🥼 Systems and Rituals at Work: How Culture Takes Shape

Every workplace runs on systems. It's how information flows, how decisions get made, how projects move forward. When systems are strong, they reduce friction, create clarity, and make it easier for people to do their best work.

But here’s the thing: systems alone don’t create culture. They tell us how work gets done, but not how it feels to be part of a team. That’s where rituals come in.

What Systems Do

At their best, systems:

  • Create clarity → people know where to find information and what’s expected of them.
  • Offer consistency → meetings, handoffs, and decisions happen the same way each time.
  • Build efficiency → less time lost to confusion or duplicated effort.
  • Provide stability → when things get busy, the system carries the weight.

Without them, work feels chaotic. But even the most well-designed system can feel flat if there’s no space for meaning.

What Rituals Do

Rituals bring the human layer. They:

  • Reinforce values → making culture tangible, not just words on a wall.
  • Build belonging → repeated intentional moments that connect people.
  • Create memory → what people carry with them long after the work is done.

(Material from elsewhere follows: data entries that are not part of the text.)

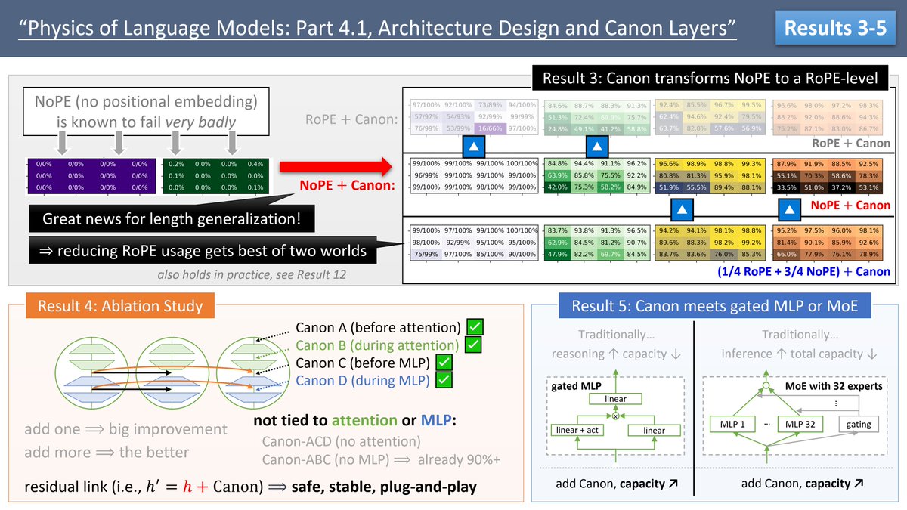Click the blue up-triangle above the white NoPE heatmap

(472, 147)
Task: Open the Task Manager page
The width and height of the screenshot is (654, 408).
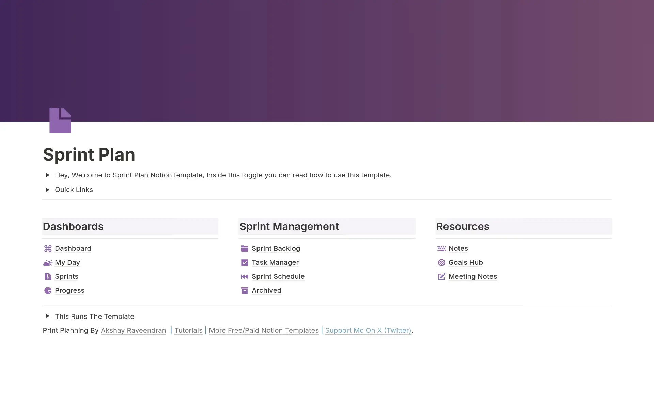Action: tap(275, 262)
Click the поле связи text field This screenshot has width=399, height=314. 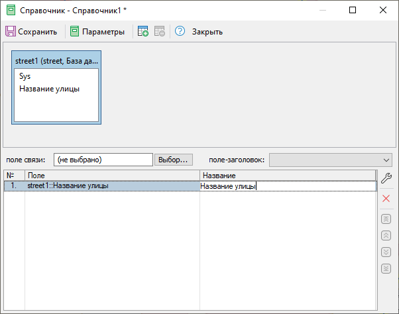103,160
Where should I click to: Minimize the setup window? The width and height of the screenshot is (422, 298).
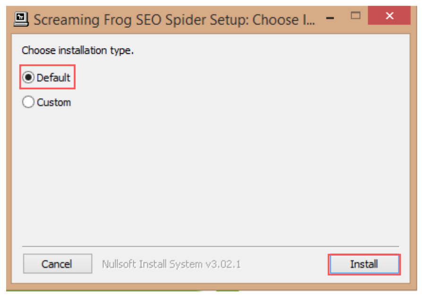point(330,18)
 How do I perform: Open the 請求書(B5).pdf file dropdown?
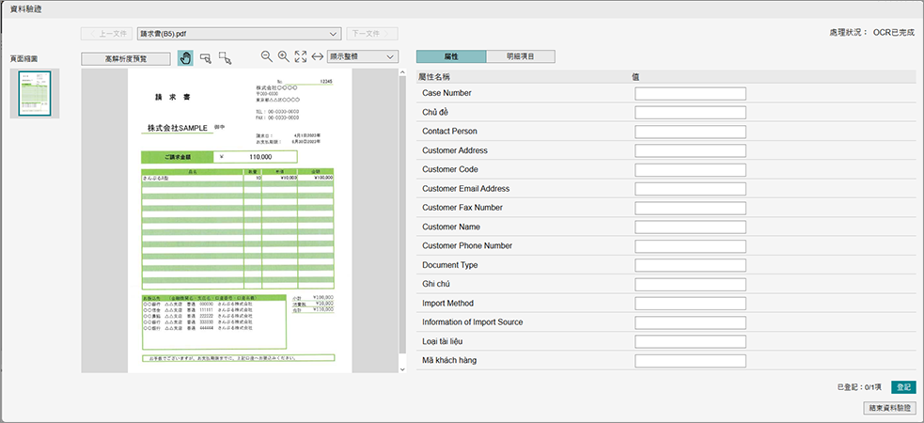click(x=238, y=33)
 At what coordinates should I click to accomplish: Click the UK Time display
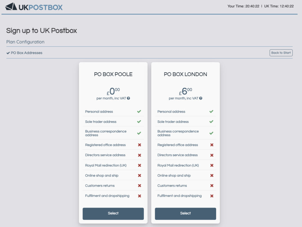279,6
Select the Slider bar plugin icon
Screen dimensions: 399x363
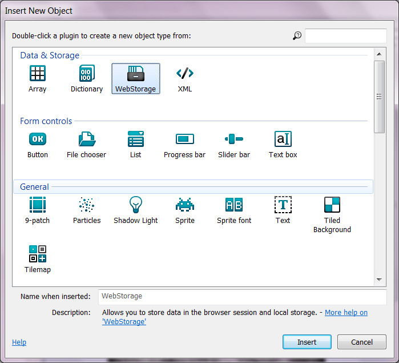coord(234,139)
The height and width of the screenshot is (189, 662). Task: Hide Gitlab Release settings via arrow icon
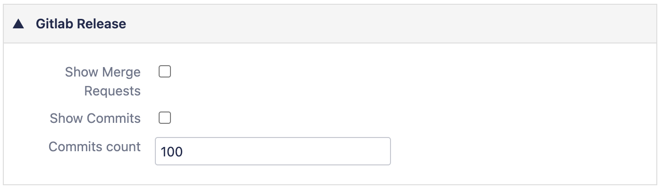click(x=18, y=24)
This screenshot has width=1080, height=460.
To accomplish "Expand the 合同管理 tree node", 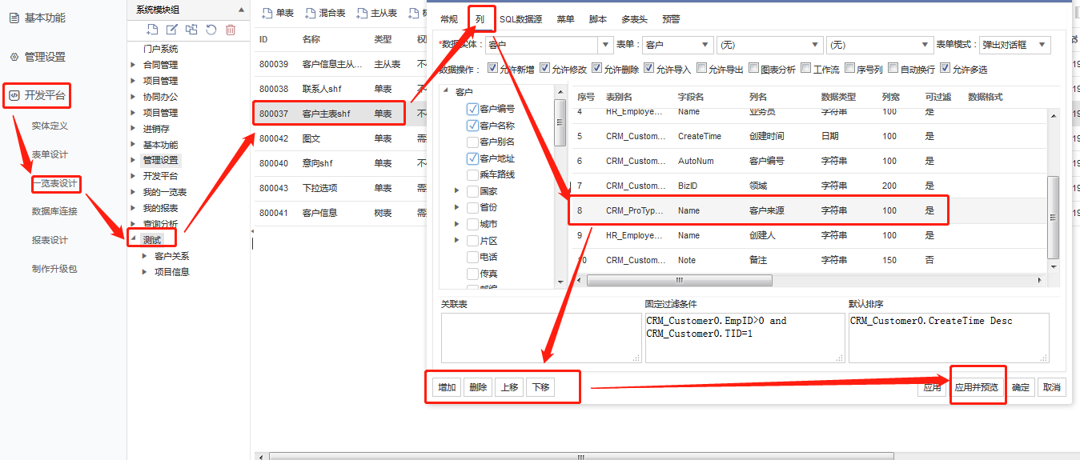I will [x=134, y=65].
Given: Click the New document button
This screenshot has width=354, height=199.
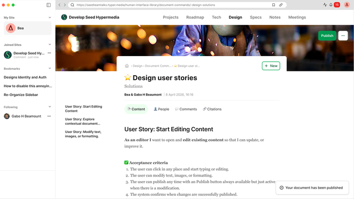Looking at the screenshot, I should tap(271, 66).
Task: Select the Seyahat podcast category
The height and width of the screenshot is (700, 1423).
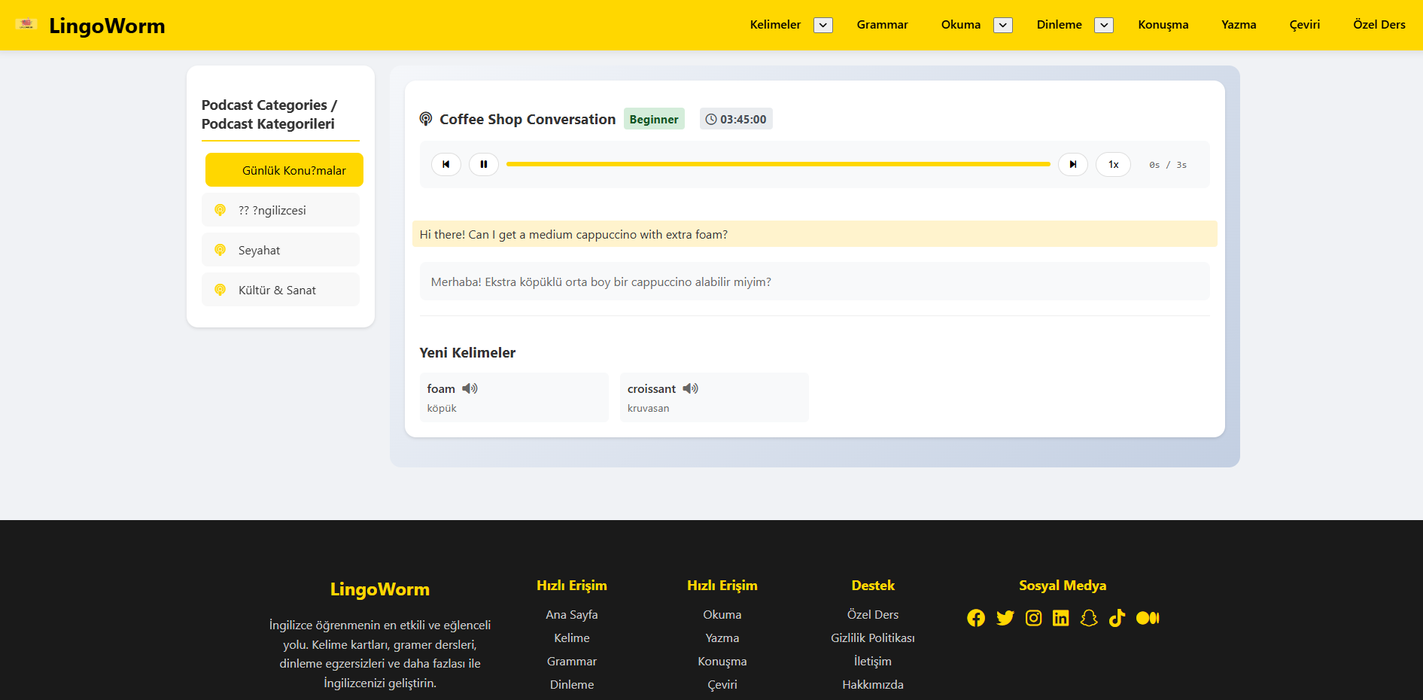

One of my favourite examples is a company that used a giant plush red panda as a recognition ritual. Each week at the team huddle, the panda was passed to someone who had made a difference. It was lighthearted and even a little silly, but it built connection. It gave people something to look forward to, and became part of the story of that team. Years later, long after the company went through bankruptcy and restart, I heard the red panda still lived on. That’s the staying power of a ritual.

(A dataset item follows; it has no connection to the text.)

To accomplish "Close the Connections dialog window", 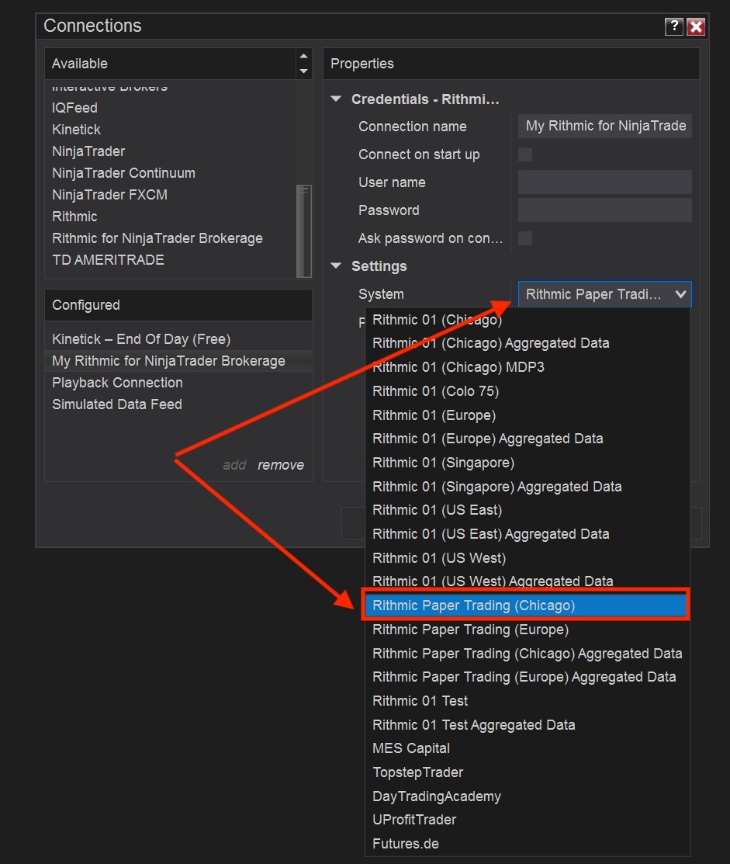I will (x=696, y=26).
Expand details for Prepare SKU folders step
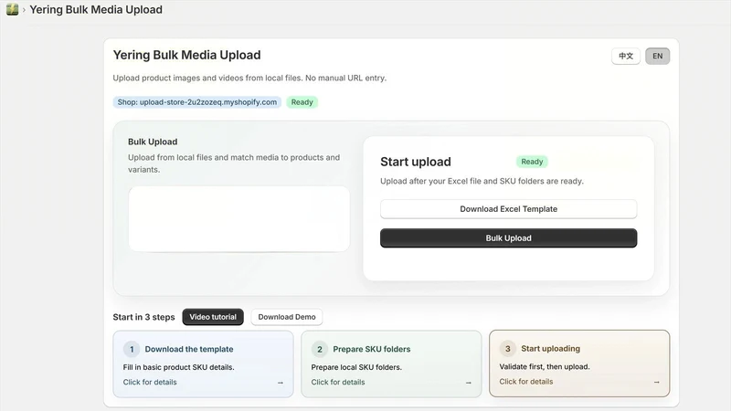 [338, 382]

Systems + Rituals Together

It’s tempting to think culture is built through systems alone — onboarding processes, project workflows, meeting rhythms. And systems matter. They’re the scaffolding that holds everything together.

But rituals are what breathe life into the scaffolding.

  • Systems keep things running. Rituals make them matter.
  • Systems bring structure. Rituals create experience.

The best workplaces design both: systems that create clarity and rituals that create connection.

What We Remember

When people look back on their time at work, they don’t remember the project management software or the status updates. They remember the experiences - the inside jokes, the moments of appreciation, the little rituals that made them feel part of something.

That’s the real measure of culture. Not just how well the system ran, but how connected it made people feel along the way.